The answer should be the lines from the one with "Use necessary cookies only (407, 1376)" through the final line of the entries, restated word for word.

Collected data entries
-*-*-
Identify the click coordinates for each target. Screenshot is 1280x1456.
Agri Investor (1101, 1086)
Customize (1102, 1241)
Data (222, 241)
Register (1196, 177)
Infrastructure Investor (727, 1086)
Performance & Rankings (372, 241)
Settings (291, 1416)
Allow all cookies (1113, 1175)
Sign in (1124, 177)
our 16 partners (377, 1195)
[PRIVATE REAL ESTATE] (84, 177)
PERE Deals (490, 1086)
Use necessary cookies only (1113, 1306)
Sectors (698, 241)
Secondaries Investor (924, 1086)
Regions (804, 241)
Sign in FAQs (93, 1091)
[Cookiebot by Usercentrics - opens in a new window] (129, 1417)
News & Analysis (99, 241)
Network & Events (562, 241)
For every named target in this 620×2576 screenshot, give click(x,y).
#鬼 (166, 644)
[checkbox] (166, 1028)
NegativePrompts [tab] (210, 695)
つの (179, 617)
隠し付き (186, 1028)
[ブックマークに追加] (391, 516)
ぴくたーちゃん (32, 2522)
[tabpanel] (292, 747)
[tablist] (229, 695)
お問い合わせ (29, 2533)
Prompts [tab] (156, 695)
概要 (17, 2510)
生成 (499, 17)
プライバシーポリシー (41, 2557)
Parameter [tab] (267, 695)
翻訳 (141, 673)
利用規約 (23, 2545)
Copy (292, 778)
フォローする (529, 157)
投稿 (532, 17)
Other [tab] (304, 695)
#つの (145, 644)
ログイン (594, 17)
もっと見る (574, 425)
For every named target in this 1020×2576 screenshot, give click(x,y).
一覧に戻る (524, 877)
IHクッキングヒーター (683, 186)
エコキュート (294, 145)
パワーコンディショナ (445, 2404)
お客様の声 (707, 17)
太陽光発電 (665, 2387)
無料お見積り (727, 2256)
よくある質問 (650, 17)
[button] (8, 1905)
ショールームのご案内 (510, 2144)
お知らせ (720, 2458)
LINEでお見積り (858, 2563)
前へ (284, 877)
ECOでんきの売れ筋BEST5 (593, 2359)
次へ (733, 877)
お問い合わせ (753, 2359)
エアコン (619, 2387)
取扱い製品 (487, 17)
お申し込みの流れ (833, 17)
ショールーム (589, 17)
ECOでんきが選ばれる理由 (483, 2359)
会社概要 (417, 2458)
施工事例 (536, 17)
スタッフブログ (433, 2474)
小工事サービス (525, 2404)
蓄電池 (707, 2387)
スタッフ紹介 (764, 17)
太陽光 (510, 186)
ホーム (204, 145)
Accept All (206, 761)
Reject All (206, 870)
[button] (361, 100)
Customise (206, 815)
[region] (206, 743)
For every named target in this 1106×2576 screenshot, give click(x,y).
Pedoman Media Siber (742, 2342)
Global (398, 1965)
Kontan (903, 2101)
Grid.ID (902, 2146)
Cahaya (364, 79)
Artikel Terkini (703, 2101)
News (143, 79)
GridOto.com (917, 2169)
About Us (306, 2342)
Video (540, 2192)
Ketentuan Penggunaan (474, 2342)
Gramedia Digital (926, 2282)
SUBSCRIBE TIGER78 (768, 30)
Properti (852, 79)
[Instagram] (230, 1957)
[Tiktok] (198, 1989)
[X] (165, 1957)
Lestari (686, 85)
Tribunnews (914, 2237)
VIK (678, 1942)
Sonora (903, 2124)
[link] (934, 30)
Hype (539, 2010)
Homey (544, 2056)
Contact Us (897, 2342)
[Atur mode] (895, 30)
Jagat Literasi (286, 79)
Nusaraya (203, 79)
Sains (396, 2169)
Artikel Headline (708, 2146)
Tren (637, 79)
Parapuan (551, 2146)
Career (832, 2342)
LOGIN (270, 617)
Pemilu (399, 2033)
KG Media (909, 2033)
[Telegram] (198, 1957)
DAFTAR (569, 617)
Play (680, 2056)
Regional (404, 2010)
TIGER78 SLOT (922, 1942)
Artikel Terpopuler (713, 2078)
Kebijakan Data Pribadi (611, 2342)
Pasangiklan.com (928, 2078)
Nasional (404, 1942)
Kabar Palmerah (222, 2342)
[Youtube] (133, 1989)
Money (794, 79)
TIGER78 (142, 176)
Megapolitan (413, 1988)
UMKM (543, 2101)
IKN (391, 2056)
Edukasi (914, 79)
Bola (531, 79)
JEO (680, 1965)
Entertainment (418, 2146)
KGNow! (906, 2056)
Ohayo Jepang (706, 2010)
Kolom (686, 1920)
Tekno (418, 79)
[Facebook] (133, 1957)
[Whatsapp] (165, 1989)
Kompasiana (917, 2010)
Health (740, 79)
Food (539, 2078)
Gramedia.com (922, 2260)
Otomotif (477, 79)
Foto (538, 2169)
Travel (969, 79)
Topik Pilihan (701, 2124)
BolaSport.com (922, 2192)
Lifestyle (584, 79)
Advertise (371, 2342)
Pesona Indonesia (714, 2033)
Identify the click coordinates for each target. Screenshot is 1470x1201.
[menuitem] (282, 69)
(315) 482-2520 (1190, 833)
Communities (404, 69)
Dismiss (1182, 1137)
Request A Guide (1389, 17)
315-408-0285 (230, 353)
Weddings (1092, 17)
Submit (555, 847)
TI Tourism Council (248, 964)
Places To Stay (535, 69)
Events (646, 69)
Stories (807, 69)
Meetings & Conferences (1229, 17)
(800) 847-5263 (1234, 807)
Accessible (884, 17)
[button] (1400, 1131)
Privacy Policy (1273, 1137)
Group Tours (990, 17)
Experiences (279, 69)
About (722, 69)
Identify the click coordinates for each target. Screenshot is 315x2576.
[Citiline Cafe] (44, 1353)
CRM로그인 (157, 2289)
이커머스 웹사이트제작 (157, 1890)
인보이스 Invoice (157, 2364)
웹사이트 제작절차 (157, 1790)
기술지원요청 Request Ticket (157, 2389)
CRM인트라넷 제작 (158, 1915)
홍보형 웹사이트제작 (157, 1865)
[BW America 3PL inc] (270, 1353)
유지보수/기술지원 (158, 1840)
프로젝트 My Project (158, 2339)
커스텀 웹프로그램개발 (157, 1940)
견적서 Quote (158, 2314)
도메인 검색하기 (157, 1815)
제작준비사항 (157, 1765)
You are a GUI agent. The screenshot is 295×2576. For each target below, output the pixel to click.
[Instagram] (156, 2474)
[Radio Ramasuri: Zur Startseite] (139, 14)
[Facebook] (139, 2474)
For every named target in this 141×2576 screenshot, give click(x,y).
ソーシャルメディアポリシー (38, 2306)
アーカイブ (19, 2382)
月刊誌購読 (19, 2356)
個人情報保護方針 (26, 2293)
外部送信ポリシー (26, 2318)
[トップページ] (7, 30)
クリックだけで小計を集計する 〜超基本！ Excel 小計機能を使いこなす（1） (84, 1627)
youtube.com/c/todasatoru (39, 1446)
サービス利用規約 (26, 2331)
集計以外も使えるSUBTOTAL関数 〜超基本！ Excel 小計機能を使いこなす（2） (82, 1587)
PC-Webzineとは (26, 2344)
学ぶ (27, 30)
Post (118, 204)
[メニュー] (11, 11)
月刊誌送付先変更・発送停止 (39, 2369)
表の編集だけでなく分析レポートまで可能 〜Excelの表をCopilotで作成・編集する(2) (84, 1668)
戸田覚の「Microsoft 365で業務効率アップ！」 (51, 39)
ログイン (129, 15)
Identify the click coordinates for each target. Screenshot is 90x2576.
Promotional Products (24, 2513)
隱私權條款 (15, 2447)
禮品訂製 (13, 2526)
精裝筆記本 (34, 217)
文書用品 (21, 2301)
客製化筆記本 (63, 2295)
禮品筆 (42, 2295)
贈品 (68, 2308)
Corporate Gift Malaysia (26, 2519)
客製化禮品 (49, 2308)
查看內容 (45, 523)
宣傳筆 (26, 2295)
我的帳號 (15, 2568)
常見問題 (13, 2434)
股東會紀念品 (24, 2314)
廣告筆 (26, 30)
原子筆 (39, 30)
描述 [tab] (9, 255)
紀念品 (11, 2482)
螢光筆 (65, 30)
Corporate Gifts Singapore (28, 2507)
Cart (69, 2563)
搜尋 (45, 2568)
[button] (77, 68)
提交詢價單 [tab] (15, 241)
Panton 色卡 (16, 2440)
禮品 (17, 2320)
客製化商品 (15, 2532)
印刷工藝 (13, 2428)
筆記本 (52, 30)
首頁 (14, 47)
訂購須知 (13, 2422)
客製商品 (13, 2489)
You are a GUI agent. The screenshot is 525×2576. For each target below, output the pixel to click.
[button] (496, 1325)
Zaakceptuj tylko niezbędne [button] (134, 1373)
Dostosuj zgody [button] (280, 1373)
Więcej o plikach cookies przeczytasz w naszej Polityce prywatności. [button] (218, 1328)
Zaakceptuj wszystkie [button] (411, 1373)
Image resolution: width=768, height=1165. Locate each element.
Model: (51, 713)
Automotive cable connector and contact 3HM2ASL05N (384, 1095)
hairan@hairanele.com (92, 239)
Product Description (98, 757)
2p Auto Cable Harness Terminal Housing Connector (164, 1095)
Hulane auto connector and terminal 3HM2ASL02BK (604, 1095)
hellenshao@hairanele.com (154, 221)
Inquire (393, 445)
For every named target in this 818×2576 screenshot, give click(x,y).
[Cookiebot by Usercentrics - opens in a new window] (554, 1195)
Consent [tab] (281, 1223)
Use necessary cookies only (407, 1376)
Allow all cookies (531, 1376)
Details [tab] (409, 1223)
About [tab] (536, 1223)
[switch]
-*-*-
* [RESPONSE TO THE EXERCISE]:
Use necessary cookies only (407, 1376)
Allow all cookies (531, 1376)
Details [tab] (409, 1223)
About [tab] (536, 1223)
[switch]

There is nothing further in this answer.